TASK BRIEF: When you find the word "panel" in a line of the entries, please copy the whole line.

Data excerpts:
• • • •

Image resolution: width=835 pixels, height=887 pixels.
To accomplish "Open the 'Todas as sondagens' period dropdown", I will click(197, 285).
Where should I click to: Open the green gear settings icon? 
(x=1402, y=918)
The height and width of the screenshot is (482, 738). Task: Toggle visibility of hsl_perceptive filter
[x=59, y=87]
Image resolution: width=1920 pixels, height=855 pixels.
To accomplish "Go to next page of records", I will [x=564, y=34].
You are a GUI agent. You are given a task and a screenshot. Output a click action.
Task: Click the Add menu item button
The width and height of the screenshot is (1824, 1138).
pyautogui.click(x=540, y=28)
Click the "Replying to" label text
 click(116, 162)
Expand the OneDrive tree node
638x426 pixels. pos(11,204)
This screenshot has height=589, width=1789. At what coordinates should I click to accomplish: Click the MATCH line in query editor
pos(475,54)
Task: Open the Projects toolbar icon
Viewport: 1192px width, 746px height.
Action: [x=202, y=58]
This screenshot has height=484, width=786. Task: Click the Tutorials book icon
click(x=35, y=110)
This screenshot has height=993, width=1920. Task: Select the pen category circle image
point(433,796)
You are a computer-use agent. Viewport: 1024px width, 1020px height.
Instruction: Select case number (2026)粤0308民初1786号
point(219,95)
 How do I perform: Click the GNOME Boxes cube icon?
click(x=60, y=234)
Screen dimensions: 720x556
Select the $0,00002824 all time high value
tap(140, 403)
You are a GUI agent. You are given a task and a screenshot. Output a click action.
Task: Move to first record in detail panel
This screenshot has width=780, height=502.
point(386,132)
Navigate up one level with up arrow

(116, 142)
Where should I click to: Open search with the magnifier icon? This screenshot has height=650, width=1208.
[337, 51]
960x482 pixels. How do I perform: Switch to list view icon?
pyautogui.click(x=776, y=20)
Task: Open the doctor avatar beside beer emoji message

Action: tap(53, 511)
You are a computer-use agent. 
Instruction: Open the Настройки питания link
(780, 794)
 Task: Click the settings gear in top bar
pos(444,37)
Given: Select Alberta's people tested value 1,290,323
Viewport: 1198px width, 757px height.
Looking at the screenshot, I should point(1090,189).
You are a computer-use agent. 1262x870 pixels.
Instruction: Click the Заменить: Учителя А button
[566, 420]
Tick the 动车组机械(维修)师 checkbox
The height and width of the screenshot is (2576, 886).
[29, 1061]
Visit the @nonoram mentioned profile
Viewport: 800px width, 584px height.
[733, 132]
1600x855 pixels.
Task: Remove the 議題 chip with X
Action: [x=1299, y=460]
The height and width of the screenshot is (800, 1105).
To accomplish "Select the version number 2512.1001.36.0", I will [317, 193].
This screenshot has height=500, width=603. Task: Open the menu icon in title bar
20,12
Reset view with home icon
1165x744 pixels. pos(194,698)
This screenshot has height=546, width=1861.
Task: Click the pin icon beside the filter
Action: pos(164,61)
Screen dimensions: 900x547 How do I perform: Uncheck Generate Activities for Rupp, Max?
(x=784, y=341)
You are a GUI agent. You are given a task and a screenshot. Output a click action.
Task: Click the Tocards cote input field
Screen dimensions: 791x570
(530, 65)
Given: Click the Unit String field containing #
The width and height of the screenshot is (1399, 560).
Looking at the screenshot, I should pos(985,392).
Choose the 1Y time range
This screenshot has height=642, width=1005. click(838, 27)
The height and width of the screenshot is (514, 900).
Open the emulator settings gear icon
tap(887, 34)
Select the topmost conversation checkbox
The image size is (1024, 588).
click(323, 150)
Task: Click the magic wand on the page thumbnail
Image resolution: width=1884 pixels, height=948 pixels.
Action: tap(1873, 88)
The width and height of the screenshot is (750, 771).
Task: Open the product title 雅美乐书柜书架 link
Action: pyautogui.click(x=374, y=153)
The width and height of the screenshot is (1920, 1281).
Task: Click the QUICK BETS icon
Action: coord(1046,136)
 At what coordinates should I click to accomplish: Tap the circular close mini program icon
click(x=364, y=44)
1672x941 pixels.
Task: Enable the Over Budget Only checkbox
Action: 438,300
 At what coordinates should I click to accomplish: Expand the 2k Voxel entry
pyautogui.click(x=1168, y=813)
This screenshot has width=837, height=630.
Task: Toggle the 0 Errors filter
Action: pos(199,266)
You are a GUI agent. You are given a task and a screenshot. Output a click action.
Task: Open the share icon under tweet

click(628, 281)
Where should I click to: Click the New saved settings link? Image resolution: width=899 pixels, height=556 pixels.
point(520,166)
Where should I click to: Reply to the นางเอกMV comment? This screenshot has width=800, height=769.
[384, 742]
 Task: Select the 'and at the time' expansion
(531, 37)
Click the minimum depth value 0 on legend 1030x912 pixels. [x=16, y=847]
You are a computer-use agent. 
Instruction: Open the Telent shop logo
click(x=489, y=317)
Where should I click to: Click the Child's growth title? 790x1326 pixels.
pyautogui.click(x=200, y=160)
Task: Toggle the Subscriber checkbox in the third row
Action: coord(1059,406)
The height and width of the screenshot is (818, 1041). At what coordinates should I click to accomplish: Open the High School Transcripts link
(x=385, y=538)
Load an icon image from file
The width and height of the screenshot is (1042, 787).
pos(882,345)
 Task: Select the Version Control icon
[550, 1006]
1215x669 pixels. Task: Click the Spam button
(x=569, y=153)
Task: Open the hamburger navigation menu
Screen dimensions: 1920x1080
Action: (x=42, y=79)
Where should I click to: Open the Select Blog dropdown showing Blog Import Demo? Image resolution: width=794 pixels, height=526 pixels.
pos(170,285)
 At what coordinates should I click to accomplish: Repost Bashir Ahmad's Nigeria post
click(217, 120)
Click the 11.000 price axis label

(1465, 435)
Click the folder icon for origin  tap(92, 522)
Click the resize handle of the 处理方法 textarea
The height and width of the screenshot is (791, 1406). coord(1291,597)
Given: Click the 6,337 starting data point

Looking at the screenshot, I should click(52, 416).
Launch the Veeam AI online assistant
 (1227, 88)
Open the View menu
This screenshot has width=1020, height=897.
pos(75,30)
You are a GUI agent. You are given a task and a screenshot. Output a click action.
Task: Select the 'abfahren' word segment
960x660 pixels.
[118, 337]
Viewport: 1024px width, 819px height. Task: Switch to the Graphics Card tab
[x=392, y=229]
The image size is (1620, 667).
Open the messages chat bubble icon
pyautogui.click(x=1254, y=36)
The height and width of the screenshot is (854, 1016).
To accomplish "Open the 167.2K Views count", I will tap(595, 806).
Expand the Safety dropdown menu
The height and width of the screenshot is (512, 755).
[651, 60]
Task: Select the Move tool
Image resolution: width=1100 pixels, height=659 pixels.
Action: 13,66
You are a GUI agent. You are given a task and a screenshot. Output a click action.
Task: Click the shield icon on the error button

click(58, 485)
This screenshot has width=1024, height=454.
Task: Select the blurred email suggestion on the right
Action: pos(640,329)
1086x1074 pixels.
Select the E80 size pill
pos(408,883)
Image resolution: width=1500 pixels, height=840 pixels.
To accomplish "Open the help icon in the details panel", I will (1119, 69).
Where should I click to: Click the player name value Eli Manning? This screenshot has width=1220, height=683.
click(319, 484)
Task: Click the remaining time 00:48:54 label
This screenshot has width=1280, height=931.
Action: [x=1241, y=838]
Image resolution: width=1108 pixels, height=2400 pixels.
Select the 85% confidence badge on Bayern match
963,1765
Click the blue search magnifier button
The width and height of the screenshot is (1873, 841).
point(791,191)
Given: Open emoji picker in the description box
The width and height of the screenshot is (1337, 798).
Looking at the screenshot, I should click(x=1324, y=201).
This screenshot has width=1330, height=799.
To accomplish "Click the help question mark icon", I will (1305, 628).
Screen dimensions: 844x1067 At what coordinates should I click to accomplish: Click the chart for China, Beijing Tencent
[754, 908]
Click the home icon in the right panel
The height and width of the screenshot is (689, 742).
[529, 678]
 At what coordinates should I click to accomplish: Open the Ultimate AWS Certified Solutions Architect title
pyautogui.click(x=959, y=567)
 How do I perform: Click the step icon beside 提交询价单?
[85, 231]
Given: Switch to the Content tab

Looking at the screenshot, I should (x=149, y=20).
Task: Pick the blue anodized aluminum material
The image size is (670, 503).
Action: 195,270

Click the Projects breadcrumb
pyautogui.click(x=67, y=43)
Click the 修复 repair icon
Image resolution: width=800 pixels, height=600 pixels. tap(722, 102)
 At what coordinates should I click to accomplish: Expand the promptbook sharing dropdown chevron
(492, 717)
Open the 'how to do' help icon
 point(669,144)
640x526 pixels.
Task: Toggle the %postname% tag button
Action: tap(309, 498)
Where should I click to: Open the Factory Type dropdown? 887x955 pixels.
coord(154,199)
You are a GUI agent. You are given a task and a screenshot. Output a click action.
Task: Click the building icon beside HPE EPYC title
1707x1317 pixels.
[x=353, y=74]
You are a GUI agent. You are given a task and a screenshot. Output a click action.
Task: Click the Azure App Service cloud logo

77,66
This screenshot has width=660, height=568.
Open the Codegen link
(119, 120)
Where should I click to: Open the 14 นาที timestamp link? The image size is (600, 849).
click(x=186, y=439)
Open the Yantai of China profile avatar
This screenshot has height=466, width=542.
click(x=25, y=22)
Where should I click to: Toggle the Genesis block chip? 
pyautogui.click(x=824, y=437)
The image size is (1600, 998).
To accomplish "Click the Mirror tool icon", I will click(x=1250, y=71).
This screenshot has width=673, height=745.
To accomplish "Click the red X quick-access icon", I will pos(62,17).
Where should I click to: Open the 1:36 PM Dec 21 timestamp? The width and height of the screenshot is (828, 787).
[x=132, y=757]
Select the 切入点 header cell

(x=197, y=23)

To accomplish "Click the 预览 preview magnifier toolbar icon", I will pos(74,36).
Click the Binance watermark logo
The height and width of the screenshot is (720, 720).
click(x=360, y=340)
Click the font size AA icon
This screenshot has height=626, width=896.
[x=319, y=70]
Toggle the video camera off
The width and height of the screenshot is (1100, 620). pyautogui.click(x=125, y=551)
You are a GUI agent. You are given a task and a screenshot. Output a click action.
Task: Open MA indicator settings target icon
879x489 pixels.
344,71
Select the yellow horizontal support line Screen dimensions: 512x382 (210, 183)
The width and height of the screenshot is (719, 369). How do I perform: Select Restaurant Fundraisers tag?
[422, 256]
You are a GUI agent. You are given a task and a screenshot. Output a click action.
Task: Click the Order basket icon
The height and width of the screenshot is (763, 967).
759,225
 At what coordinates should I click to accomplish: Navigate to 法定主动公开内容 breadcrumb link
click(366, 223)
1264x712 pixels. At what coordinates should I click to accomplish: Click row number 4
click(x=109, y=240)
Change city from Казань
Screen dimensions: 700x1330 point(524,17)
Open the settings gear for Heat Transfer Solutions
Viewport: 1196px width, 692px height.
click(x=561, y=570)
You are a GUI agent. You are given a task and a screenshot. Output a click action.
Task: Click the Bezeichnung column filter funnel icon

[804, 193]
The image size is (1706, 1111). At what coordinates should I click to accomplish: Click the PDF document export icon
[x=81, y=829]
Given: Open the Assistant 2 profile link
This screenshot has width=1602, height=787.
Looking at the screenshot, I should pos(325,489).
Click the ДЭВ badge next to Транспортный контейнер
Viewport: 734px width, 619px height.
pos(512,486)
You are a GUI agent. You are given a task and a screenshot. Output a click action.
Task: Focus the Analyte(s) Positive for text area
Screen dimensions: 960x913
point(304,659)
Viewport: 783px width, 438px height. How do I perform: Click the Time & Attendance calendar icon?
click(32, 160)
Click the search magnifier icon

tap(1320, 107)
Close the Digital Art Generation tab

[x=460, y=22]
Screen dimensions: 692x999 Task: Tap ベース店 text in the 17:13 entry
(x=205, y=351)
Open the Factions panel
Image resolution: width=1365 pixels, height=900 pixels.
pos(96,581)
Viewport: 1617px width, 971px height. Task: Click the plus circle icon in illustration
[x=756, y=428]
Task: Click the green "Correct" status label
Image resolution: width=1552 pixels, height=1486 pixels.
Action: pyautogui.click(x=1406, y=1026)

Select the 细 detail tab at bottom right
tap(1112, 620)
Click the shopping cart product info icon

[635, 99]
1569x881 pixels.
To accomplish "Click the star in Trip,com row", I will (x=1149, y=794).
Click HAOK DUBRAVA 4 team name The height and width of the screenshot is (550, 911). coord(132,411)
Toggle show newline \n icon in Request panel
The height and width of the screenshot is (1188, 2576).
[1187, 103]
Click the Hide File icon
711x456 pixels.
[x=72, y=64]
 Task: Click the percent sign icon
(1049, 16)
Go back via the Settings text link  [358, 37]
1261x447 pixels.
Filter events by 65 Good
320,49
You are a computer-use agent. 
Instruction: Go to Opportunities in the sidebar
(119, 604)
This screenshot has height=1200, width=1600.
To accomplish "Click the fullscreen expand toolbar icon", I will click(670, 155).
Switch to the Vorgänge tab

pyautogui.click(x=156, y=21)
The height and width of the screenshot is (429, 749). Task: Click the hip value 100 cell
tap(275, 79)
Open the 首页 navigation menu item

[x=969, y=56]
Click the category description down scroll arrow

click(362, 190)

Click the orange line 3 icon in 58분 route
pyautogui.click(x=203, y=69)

• • • •

EXERCISE ANSWER:
Task: Move to first record in detail panel
To accomplish "Open the help icon in the details panel", I will (1119, 69).
Click the home icon in the right panel
Open the Factions panel
Toggle show newline \n icon in Request panel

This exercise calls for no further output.